▶ **PROBLEM TO WORK ON**
Continue the blog post below about the dating advice parents gave their teens, starting right after its last line.

▶ **SELECTED EXTRACT**

Annie Fox's Blog...

Thoughts about teens, tweens, parenting and this adventure of living on Earth in the 21st century.

The game is Teen Love, but what are the rules?

February 1, 2010

Teen love

Teen love

One Saturday afternoon before I headed out to meet my boyfriend at the high school tennis courts, my mom said, “Let him win.”

Even though it was before Billie Jean King served Bobby Riggs a massive slice of humble pie, I was stunned. Let him win?! Excuse me?!

I might have only been 16, but I knew there was no way in hell I would play the Dating Game by rules that also included:

“Don’t wear your heart on your sleeve.” And… “If a boy asks you out after noon on Wednesday for Saturday night, tell him you’re busy even if you’re not.”

Recently, I asked other parents what Boyfriend Girlfriend Zone wisdom they got from their folks. As you can see, some of the pointers were right-on, others not so much:

About Dating and Sex

  • “Play hard to get.”

▶ **SUPPLIED INFORMATION**

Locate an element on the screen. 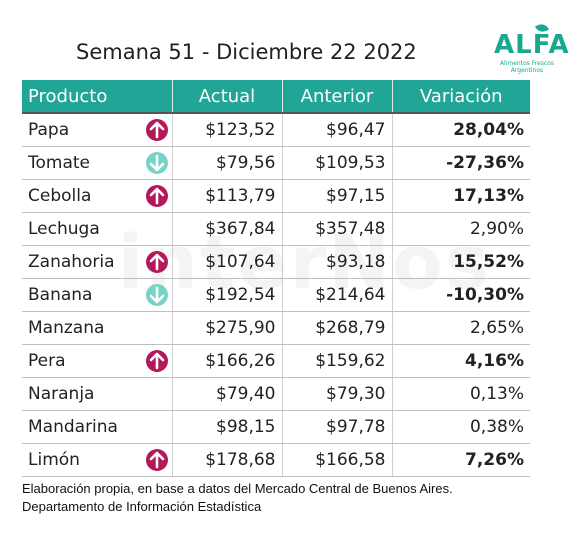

▶ **RESULT BELOW**
  • “Go out with self-actualized (liberated) girls, but open the door for them anyway!”
  • “Always go out with everyone who asks you because you might fall in love with his brother or best friend.”
  • “Don’t trust boys who are too nice to a girl’s parents. It’s always an act!”
  • “Always be a gentleman. This will automatically put you above most other guys in a girl’s eyes.”
  • “A man wants a woman who makes him feel comfortable.”
  • “Be yourself. That way the person you’re dating will like you, and not someone you’re pretending to be.”
  • “If you wouldn’t want to bring them home to meet your family then they’re not good enough for you to date.”
  • “When a girl says no, she means no.”
  • “Don’t just be ‘good,’ that’s only a rule. Be wise.”
  • “Give references, but no samples.”
  • “If you’re going to be stupid (have sex before marriage) be smart (protect yourself!).”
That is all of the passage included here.